The Poison: It’s Contagious!Annie Mckee
The natural law of conservation of energy states that energy cannot be created, nor destroyed, merely transferred and radiated into the surrounding environment. This seems to be true of emotion, too: We radiate our feelings, sending waves of emotional information into our environment and to the people around us. And emotions are contagious: without saying a word we literally catch one another’s feelings and moods.
And feelings, of course, impact our behavior and even our cognitive effectiveness. When we are gripped by fear, anxiety or anger, we react. Our brains are shouting “Danger! Danger!” and we run away, fight back or shut down. Either way, our creativity dwindles, we become rigid, we focus on the wrong things. We make decisions too fast, or too slowly, and for the wrong reasons.

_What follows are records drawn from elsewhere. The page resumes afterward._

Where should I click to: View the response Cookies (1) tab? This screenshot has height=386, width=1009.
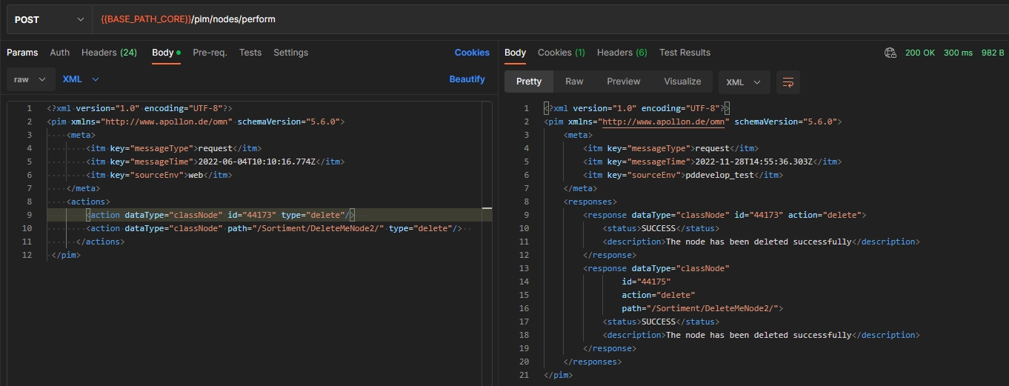(x=562, y=53)
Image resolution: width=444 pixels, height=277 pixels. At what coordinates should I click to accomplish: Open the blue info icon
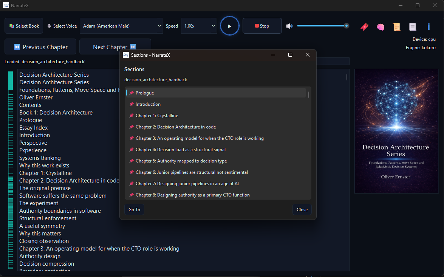pyautogui.click(x=429, y=27)
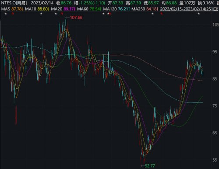Open the star event marker under the MA20 label
This screenshot has height=169, width=219.
56,14
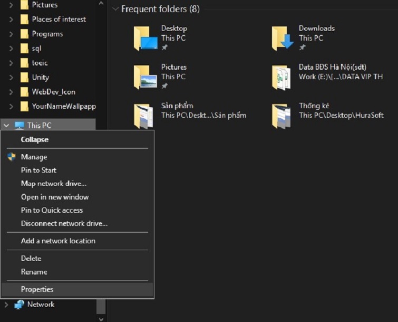Expand the Network tree node
The width and height of the screenshot is (398, 322).
point(6,305)
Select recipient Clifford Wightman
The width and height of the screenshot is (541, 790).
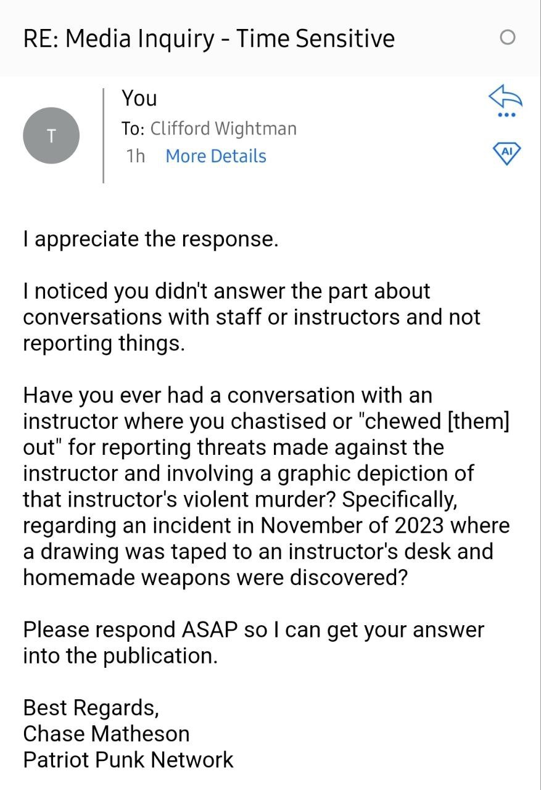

That’s one of the reasons why toxic bosses are so dangerous—their poisonous emotions cause us to sink to the lowest common denominator. Worse, when destructive emotions emanate from the most powerful amongst us, we catch the disease, then spread the pain. It’s not long before we live and work in an environment that is caustic, dissonant, and just plain miserable.
So what can you do in the face of pervasive negativity?
Don’t take it personally! Do not let these people touch your self esteem. Don’t, whatever you do, compromise your values in the face of their toxic emotions. It’s surprisingly easy to slip and do things we would otherwise never do, by the way, so monitor your reactions to these people carefully. Be mindful of the (natural) urges you have to fight back vindictively, to sabotage, to undermine. If you do this, you become part of the problem.
Remember, the poison is his or hers, not yours! You have a choice about whether you mirror destructive emotions, moods or styles. This is harder than it sounds, because of the contagious nature of emotions, and because of the power dynamics between leaders and followers. You’ll need to be really clear about what part of a particular situation or problem is yours, what is theirs. Then, consciously manage your boundaries so the toxins can’t get in.
Fight the temptation to feel victimized by the tyrants around you! Victims feed the poison. Recognize and act on your personal power and resilience. Maybe you feel can’t really “do” anything to stop these people, and maybe that’s true. But you can control your own reaction, and you can proactively work to find ways to improve your situation.
Stop the madness! You have a choice about whether you share toxicity or not. You have a lot more control over your own environment than you may think. Act on it. Chances are, people look to you for guidance and leadership—take this responsibility seriously. Try, as best you can, to create resonance in your relationships and with the teams you work with.